I sat dry yet again in the car as Clayton attached the cables to the vehicles, though the rain had taken pity by now and thinned to a drizzle. Then I saw sparks. Sparkly, but freaky; I’ve never seen sparks when a car was being jump started...ever. That got me out of the car, and I asked if the cables were on the wrong nodes of the batteries. There was lots of uncertainty going around, so I just went back inside and tried to start the thing. Not a peep from the engine, which was less sound than we’d gotten out of it during our futile attempts to start it before.

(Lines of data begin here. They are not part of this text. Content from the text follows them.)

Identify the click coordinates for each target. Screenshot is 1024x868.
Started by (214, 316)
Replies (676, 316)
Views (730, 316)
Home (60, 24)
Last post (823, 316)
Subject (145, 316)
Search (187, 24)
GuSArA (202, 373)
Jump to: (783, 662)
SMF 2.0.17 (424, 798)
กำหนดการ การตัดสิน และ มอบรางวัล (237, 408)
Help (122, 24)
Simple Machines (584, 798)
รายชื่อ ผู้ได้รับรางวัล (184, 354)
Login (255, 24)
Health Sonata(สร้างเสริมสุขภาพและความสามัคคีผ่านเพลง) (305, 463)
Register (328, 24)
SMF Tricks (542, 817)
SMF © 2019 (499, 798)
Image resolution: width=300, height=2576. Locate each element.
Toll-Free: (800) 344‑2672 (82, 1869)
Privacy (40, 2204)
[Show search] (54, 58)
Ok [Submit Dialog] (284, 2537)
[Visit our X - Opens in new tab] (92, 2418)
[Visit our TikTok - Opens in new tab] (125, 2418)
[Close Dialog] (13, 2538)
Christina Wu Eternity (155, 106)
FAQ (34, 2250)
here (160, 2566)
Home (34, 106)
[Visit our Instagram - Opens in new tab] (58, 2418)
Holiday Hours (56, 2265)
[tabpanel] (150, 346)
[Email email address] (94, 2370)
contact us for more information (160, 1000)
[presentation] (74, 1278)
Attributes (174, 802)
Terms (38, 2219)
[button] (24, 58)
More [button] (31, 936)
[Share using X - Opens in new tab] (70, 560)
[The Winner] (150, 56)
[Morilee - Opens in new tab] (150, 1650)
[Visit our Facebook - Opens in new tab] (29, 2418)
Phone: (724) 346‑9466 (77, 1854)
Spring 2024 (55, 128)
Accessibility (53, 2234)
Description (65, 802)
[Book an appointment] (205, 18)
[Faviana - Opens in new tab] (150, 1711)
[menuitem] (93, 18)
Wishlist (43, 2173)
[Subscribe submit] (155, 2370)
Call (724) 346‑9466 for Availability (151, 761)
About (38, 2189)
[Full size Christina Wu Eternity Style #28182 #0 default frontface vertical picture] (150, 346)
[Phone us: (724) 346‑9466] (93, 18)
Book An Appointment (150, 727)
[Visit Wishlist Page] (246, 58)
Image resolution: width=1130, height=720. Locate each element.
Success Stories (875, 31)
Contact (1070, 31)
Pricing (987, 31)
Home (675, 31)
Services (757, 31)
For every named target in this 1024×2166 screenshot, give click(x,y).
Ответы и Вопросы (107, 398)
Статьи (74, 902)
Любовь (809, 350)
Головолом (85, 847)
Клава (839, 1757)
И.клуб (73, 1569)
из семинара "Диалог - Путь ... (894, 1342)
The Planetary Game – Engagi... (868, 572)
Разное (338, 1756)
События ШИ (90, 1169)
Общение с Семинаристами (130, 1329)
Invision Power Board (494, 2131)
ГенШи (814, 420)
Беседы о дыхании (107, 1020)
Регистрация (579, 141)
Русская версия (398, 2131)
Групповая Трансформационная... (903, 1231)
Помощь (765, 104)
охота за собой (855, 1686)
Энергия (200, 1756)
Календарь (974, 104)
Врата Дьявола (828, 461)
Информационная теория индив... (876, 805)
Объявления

At one point, I saw Clayton thanking her, and she drove off. When I came out, he said that her battery wasn’t marked. What’s positive, what’s negative? What’s right, what’s wrong? What’s really natural flavoring, what’s artificial? Nobody knows.

Another guy had appeared to see the sparks, and after she drove away he came and helped. It took several tries, actually; Caesar just doesn’t scare easy. Clayton’s sister and fiance arrived in time to see Caesar come alive. There were thank-you’s all around, and then everyone finally left the parking lot of Little Caesar’s.

Moral 3 of this story: Once you’re free, just go home and enjoy life

By now Clayton was convinced that the battery was not new. I wanted to go to Walmart to buy a new one, since that’s where I’ve always gone, but he reminded me that AutoZone tests batteries for free, so why not make sure? We started to look up AutoZone on Clayton’s phone GPS, but I remembered having seen an AutoZone, like, every day since school started when I drive Clayton to and from campus. This was on the other side of town from Little Caesar’s, but finally, we got there and the huge signs plastered all over the windows that said Free Battery Testing and Charging! Free Check-Engine Light Diagnostic! Free Vehicle Repair Guide! gave me so much hope, and...

Their battery tester was broken.

Lousy lying signs.

We searched for another AutoZone in town, and of course--ironically--this other place was within walking distance of where the car had died. Go figure. Well, this time they had a battery tester that lived up to their signs, and it proclaimed the battery worthy of being replaced. Tired, but thankfully not hungry, we drove to the other, other, other side of town to Walmart, pulled up to their Auto Center...

And they were closed.

Lesson learned, we called it a day and drove alllll the way back home, finally, to collapse into each other’s arms, stare into each other’s eyes, and live to fight another day.